UroToday.com - Our study design was a prospective multicenter trial involving four different hospitals. Ninety-five patients with primary urodynamic stress urinary incontinence (SUI) and urethral hypermobility were prospectively selected to receive the TVT-s procedure.

Each centre was allowed to perform the procedure either in the "hammock" or "U" shape approach. Exclusion criteria from the study were: previous anti-incontinence surgery, pelvic organ prolapse requiring treatment, any coexistent pelvic pathology, urethral hypomobility ( Q-tip < 20°) and detrusor overactivity.

The outcome of surgical treatment was estimated both subjectively and objectively. Objective cure was defined as no leakage of urine while coughing during the post-operative stress test. Subjective cure was defined as no urine loss during exertion, and failure as any reported leakage of urine during 'stress'.

The ICI-SF, W-IPSS, PGI-S and PGI-I questionnaires were used to evaluate the impact of incontinence and voiding dysfunction on QoL and to measure patient's perception of incontinence severity and improvement.

After enrolment, 55 patients received the procedure with insertion of the tape in the "hammock" shaped position and 40 subjects in the "U" shaped position. There were no differences between these two groups with respect to pre-operative demographic and clinical characteristics, total score in the different questionnaires used, and urodynamic parameters.

The procedures were performed either under general (68%) or local (32%) anaesthesia, and cystoscopy was performed in all the patients who underwent the procedure in the "U" shape approach while only 14 out of 55 patients (25%) in the "hammock" shape group underwent cystoscopy. The intra-operative cough stress test was performed in only 6 patients.

There was excessive bleeding, greater than 500 ml., in 2 patients both receiving the "hammock" shape approach. Four women (4.2%) had voiding difficulty that resolved spontaneously within the first five days from surgery and no one had urinary retention.

The mean follow-up time was 15 + 3 months. Ninety-one patients were available for the analysis. Subjectively 71 (78%) women were cured by the procedure and objectively the cough stress test was negative in 74 (81%) patients. No difference in the success rate was seen between women who underwent the hammock shape approach (79%) and the "U" shape approach (77%) and despite patients having not been randomised to each procedure the two groups were similar in term of age, BMI, MUCP, presence of OAB symptoms,  Q-tip angle at strain, incontinence severity and bother of condition.

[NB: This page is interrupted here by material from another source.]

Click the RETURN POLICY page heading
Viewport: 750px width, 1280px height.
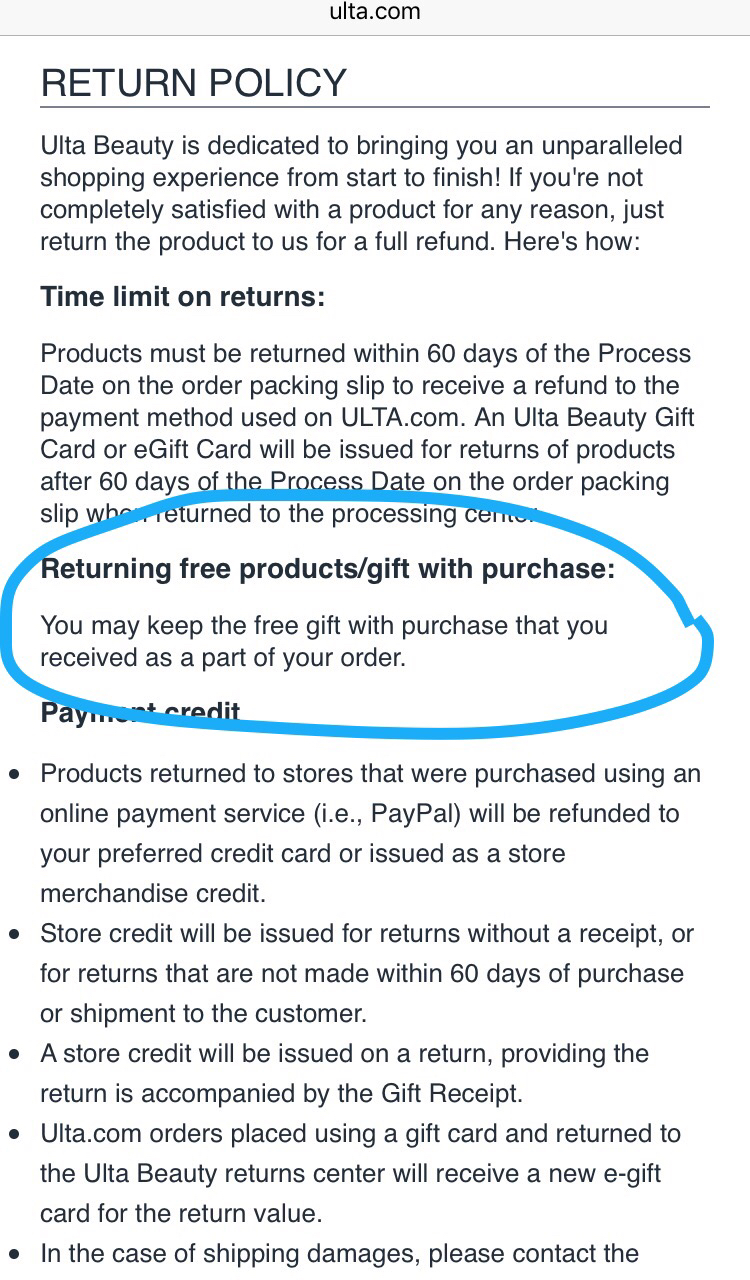click(x=194, y=83)
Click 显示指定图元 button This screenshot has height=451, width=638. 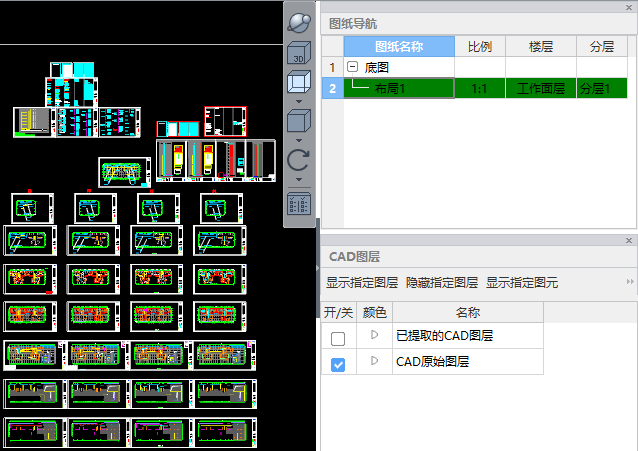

The ICI-SF questionnaire symptoms score showed a highly statistical decrease from a mean of 15 + 3.8 before surgery to a mean of 4.4 + 5.7 at the last follow-up visit forwarded (p=0.000), the W-IPSS decreased from 7.7 + 6.6 to 5.1 + 4.6 (p=0.002). Most of the women were satisfied with their post-operative condition with a mean score of 0.8  1.1 at the PGI-I questionnaire (scale 0-6). Postoperative complications included: voiding difficulty in 7 women (8%), recurrent UTI in 9 (10%), de novo urgency incontinence in 9 (10%) and dyspareunia for a defect healing, with vaginal protrusion of the mesh, in two patients. Eight out of 20 failures underwent a new anti-incontinence procedure within the first year of follow-up.

Some concerns may arise regarding the proper tension to apply to the sling. It has been recommended to place the tape close to the urethra with no space allowed in between and to apply a minimal extra tension to the tape because the tape is not elastic. It should be pushed into the tissues rather than pulled through the tissues so it will not get tighter after insertion.

Moreover some surgeons recommend routinely performing an intra-operative cough test for the proper tension of the sling in order to achieve better results on post-operative continence rate, but conflicting data are available in supporting this hypothesis.

Comparing the present results with our own previously published data on TVT and TVT-O, it appears that TVT secur is associated, at the same follow-up time, with a 10% lower success rate.

One can argue that our less satisfying results with the TVT secur system might be due to the initial learning curve, but each surgeon was requested to perform at least 10 procedures before starting the enrolment. Again to avoid the risk of underestimating the effectiveness of the procedure, we performed a sub-analysis where the first 10 cases for each centre were removed. In analysing the remaining 51 patients, figures were similar to those of the whole sample with 40 (78%) and 42 (82%) patients being subjectively and objectively cured.

In conclusion, we believe that TVT or TVT-O remain the reference surgical approaches as far as data from on-going randomised studies with large number of patients become available.